**Stated exercise**: Please turn the entries from the line containing "The image size is (1400, 845)." through the end of the entries into a two-column CSV with the headers request and answer, giving one row per entry with each value in a single quoted field and any line breaks replaced by spaces. Leave the pictures out.

— start Material —

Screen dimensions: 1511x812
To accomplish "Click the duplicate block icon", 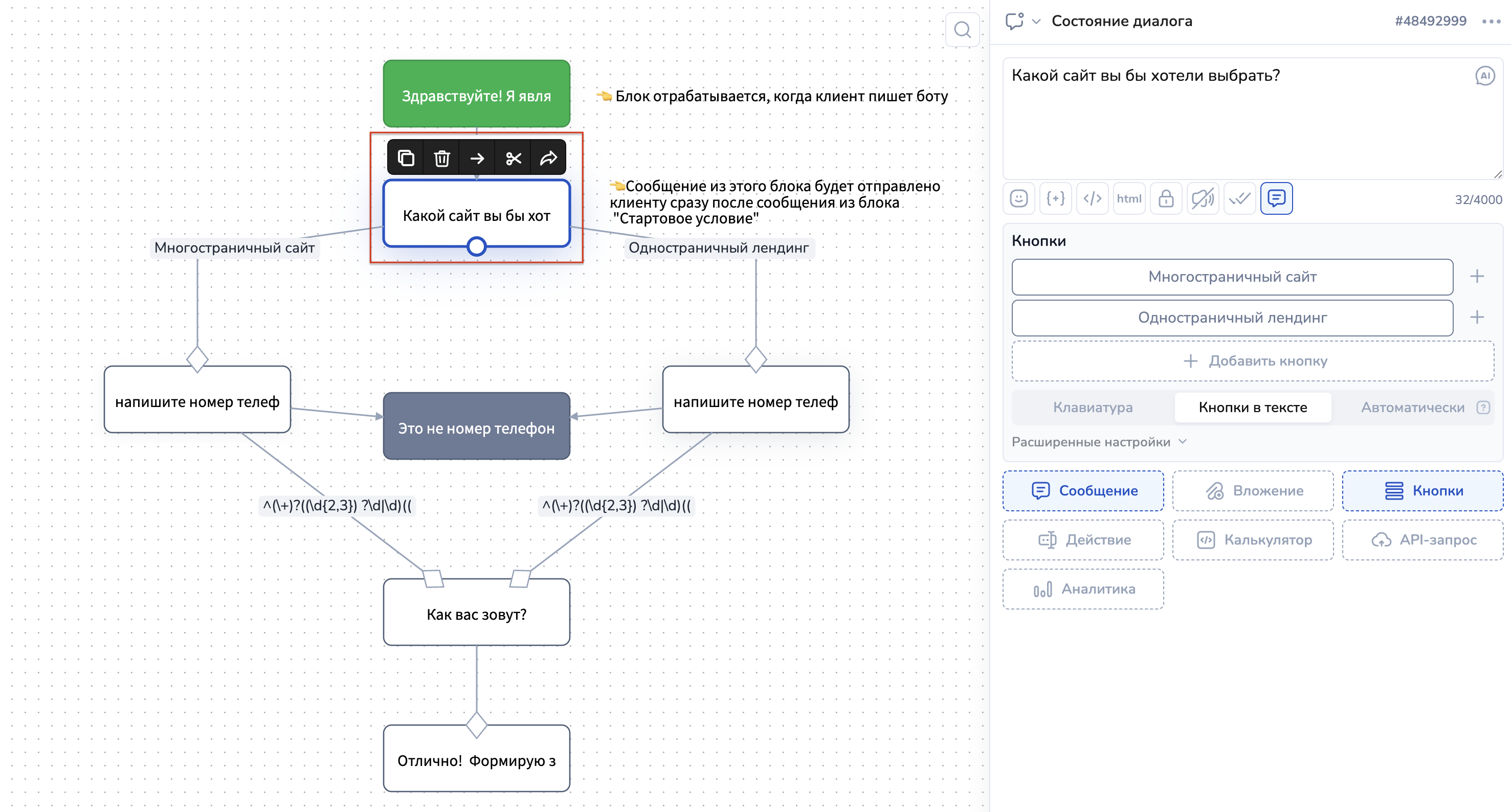I will (406, 159).
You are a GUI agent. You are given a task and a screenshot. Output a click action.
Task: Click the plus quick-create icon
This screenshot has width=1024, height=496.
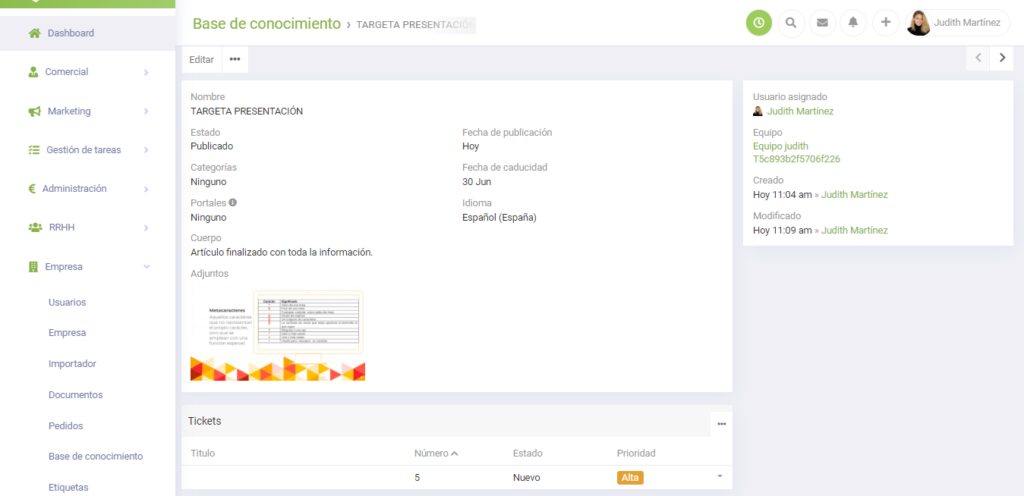[885, 22]

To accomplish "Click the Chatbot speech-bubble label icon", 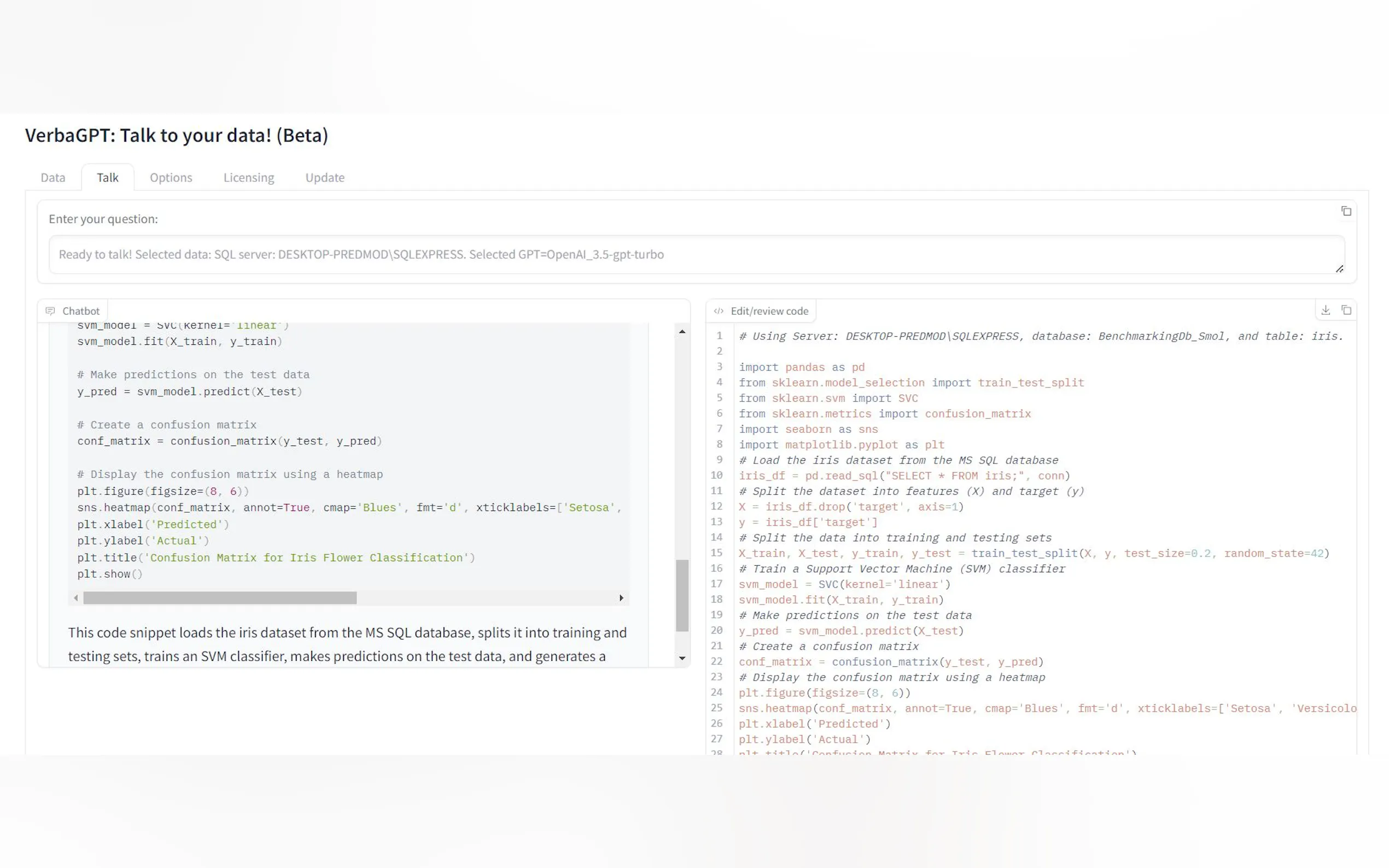I will click(x=50, y=310).
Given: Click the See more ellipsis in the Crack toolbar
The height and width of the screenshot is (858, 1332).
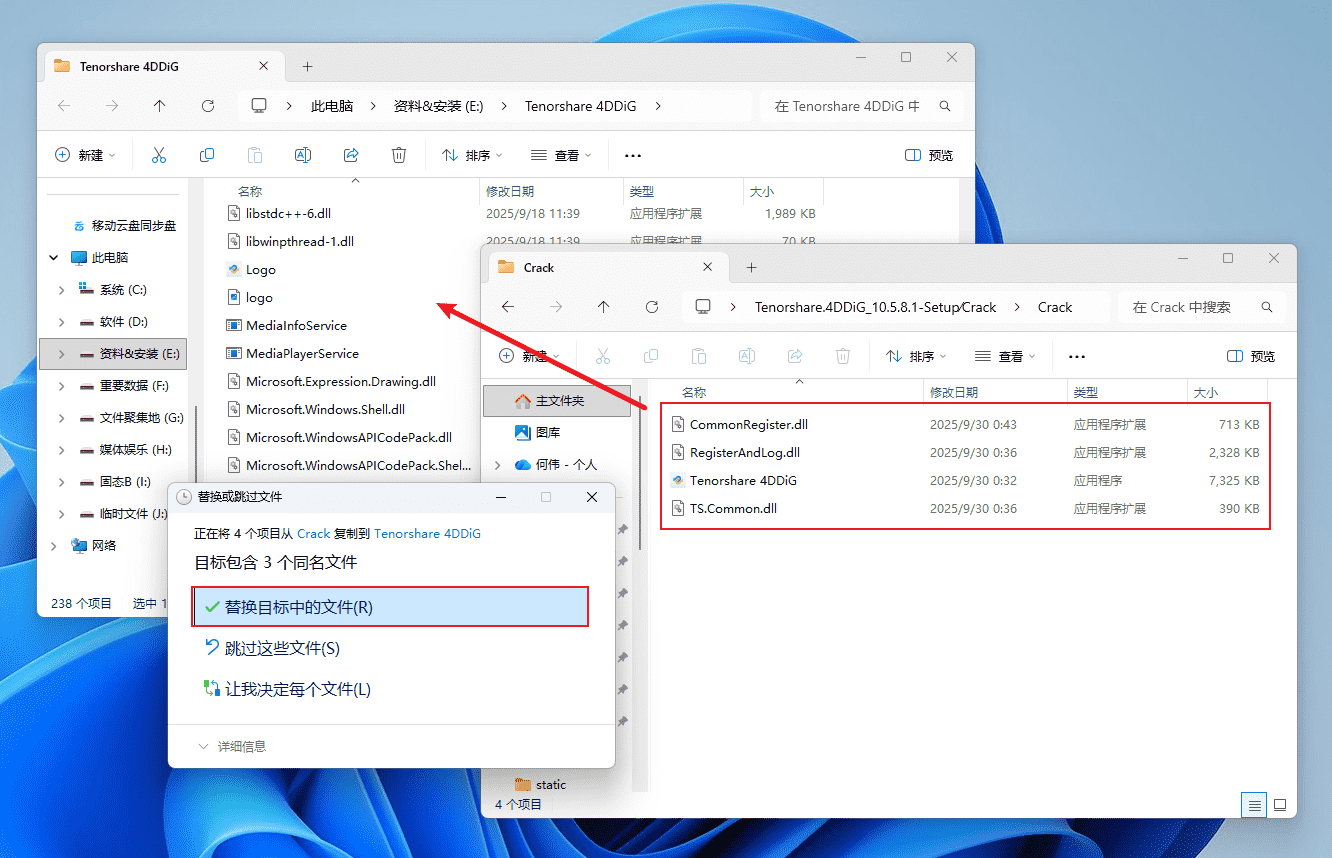Looking at the screenshot, I should (x=1076, y=356).
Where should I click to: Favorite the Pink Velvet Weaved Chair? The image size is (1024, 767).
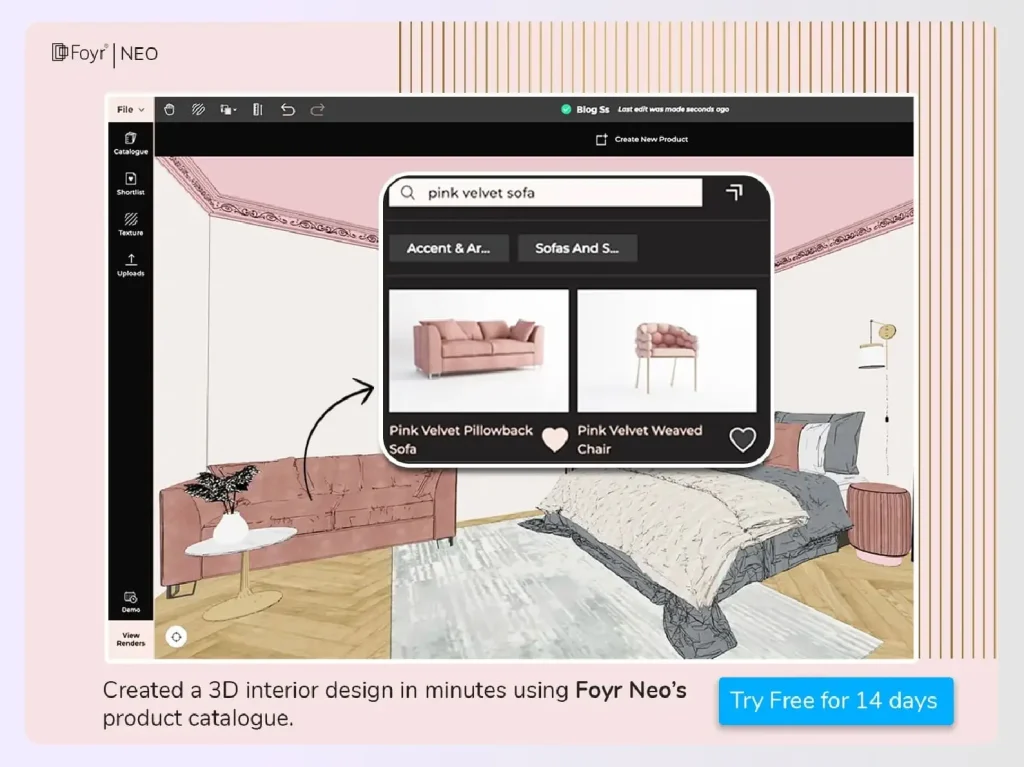(x=743, y=438)
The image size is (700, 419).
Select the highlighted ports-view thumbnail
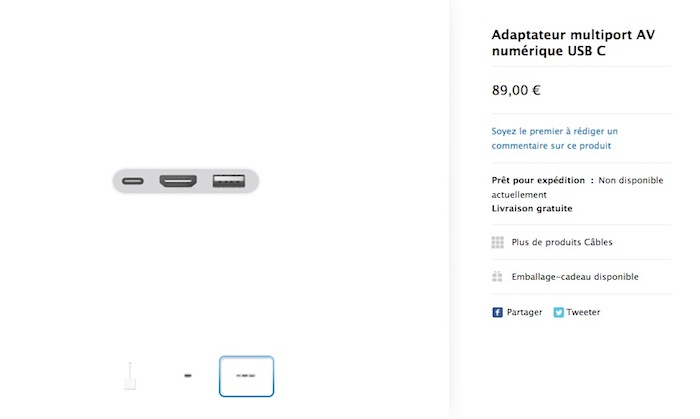click(x=246, y=377)
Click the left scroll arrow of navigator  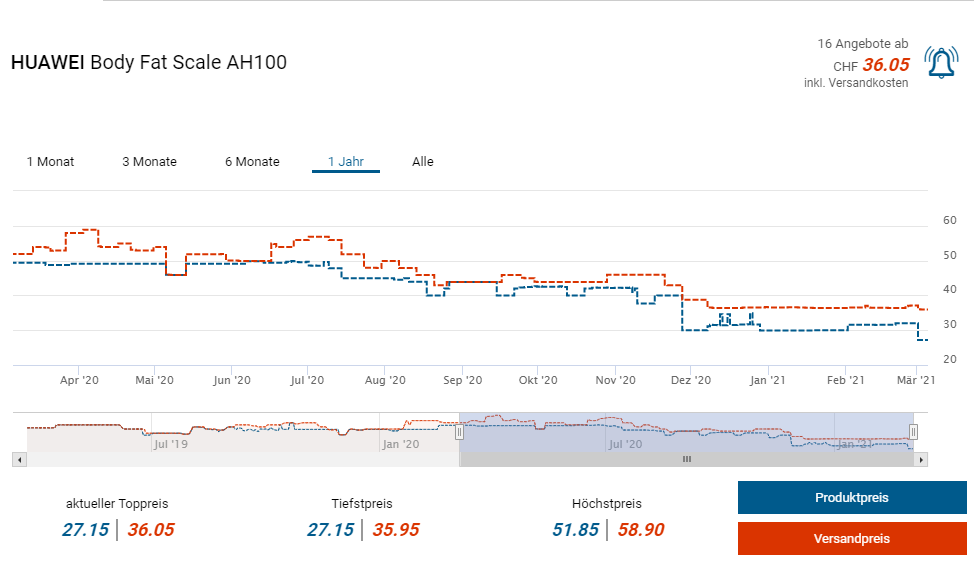click(18, 459)
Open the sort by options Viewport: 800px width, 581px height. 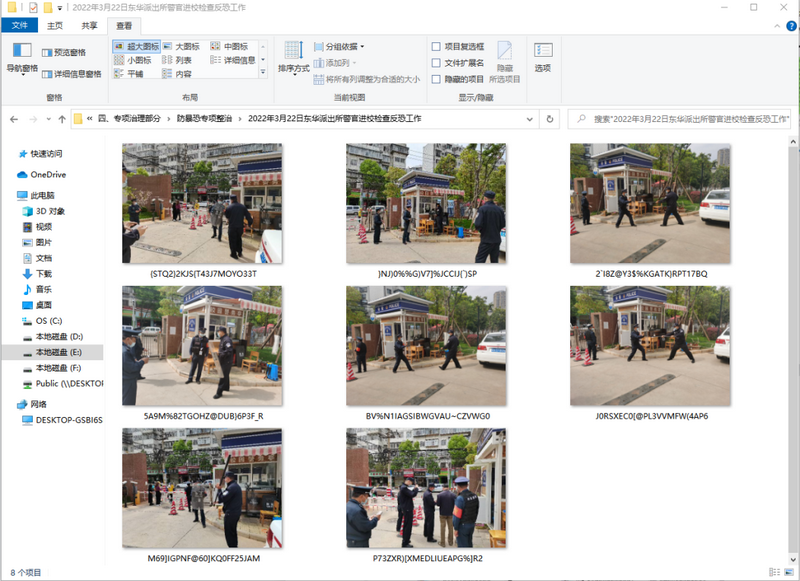coord(294,58)
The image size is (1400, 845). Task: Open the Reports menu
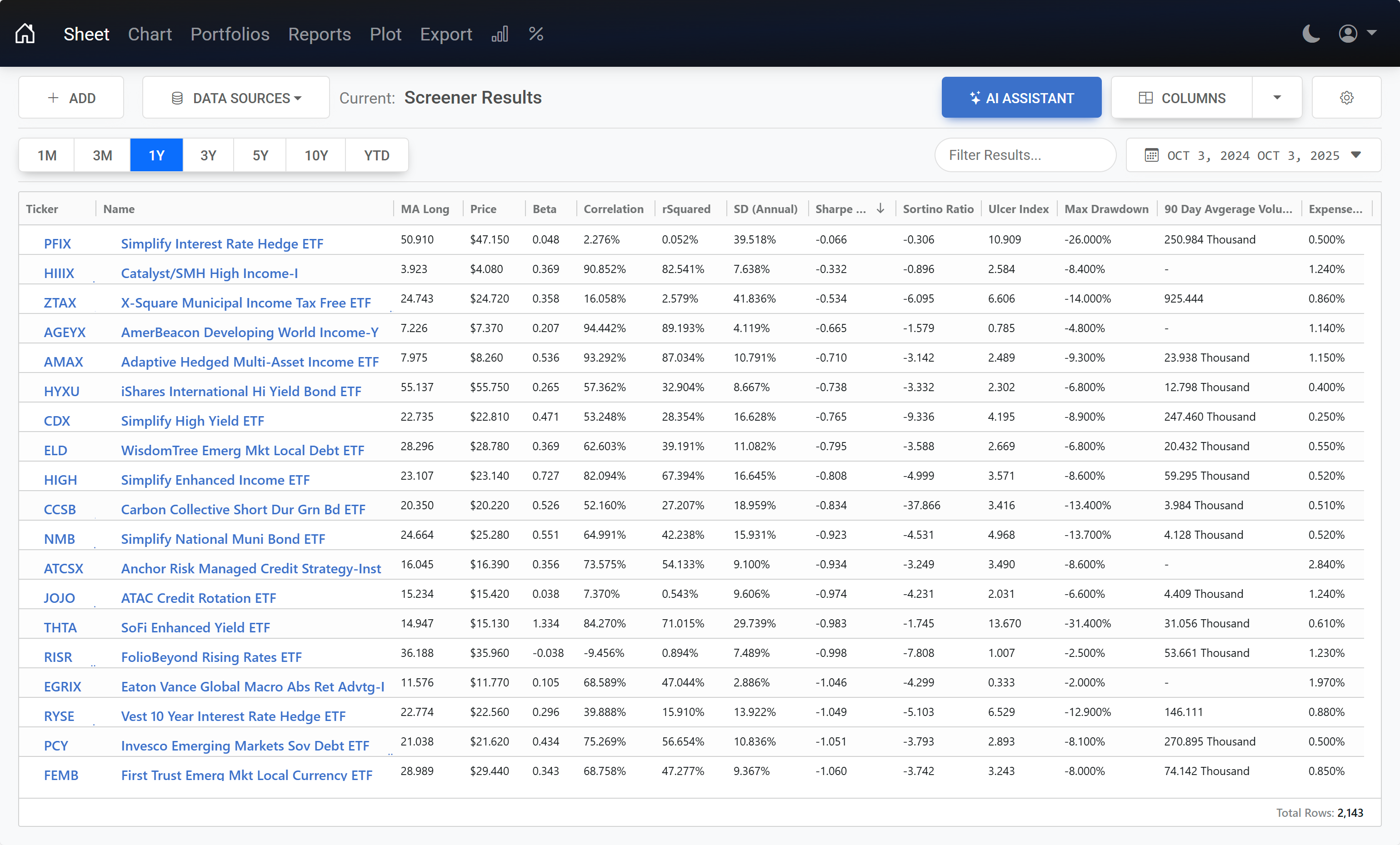click(319, 34)
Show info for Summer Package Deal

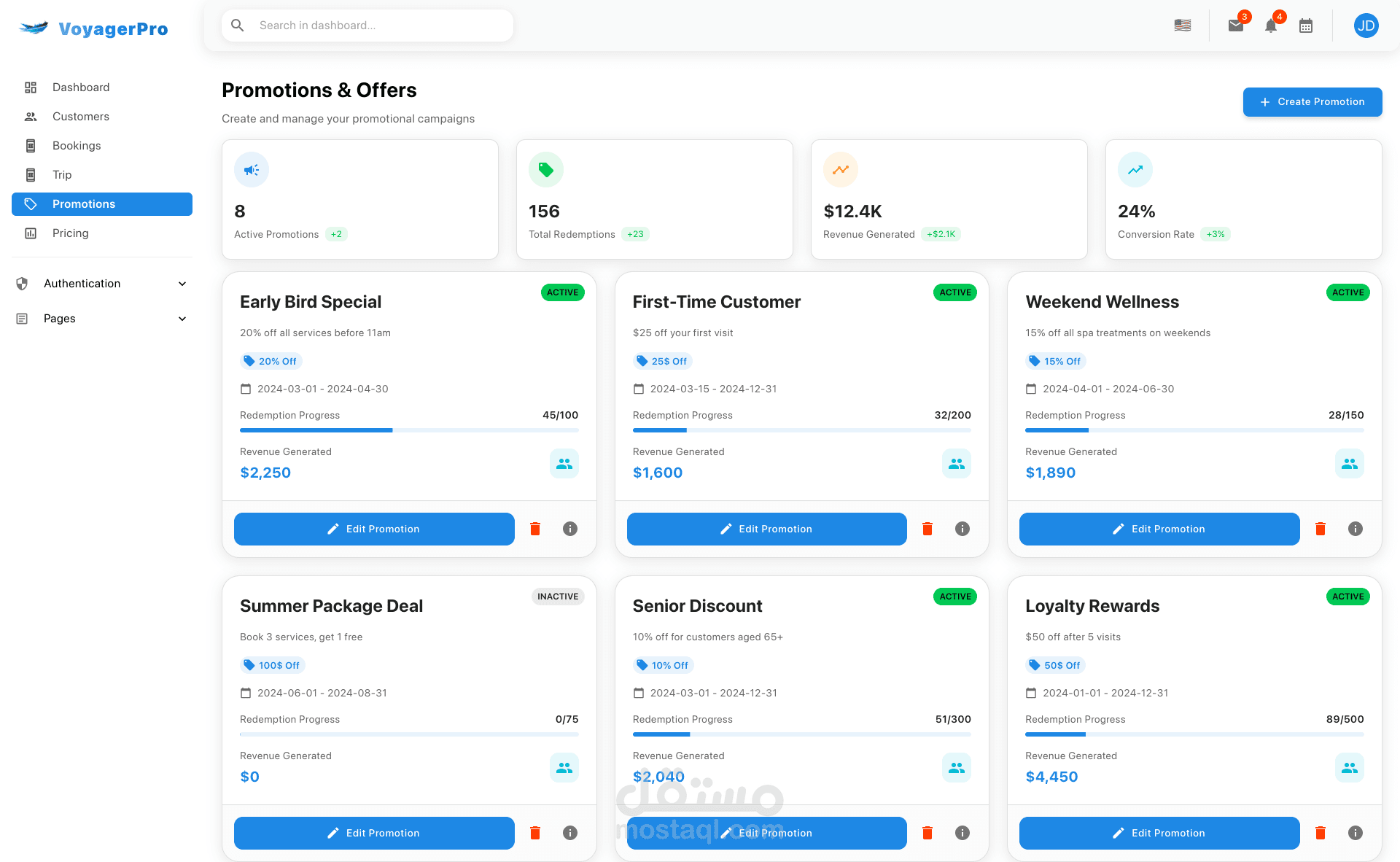point(570,833)
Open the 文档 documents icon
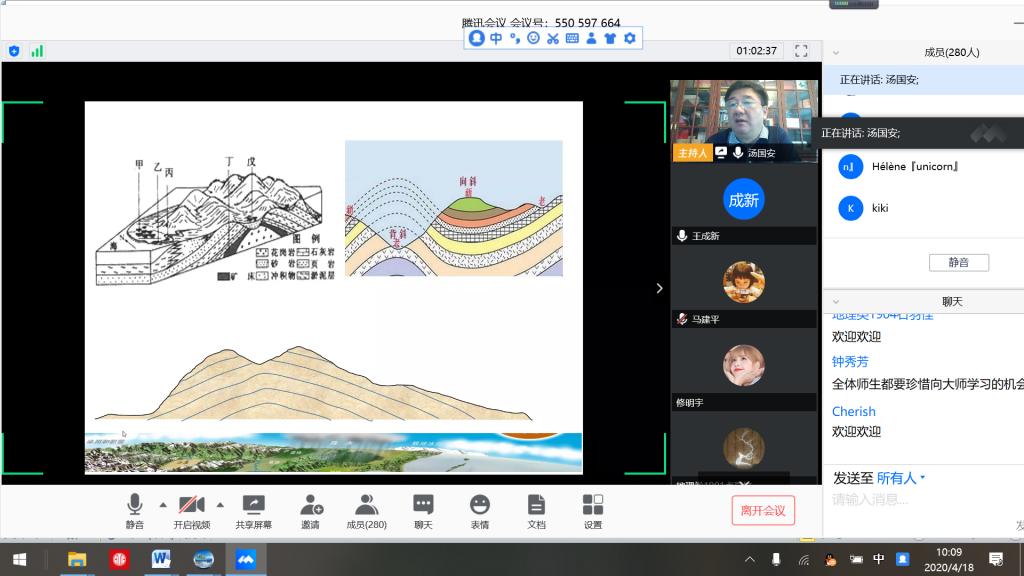 536,505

— end Material —

**Written response**:
request,answer
"The image size is (1400, 845). Task: Open the Reports menu","click(319, 34)"
"Show info for Summer Package Deal","point(570,833)"
"Open the 文档 documents icon","536,505"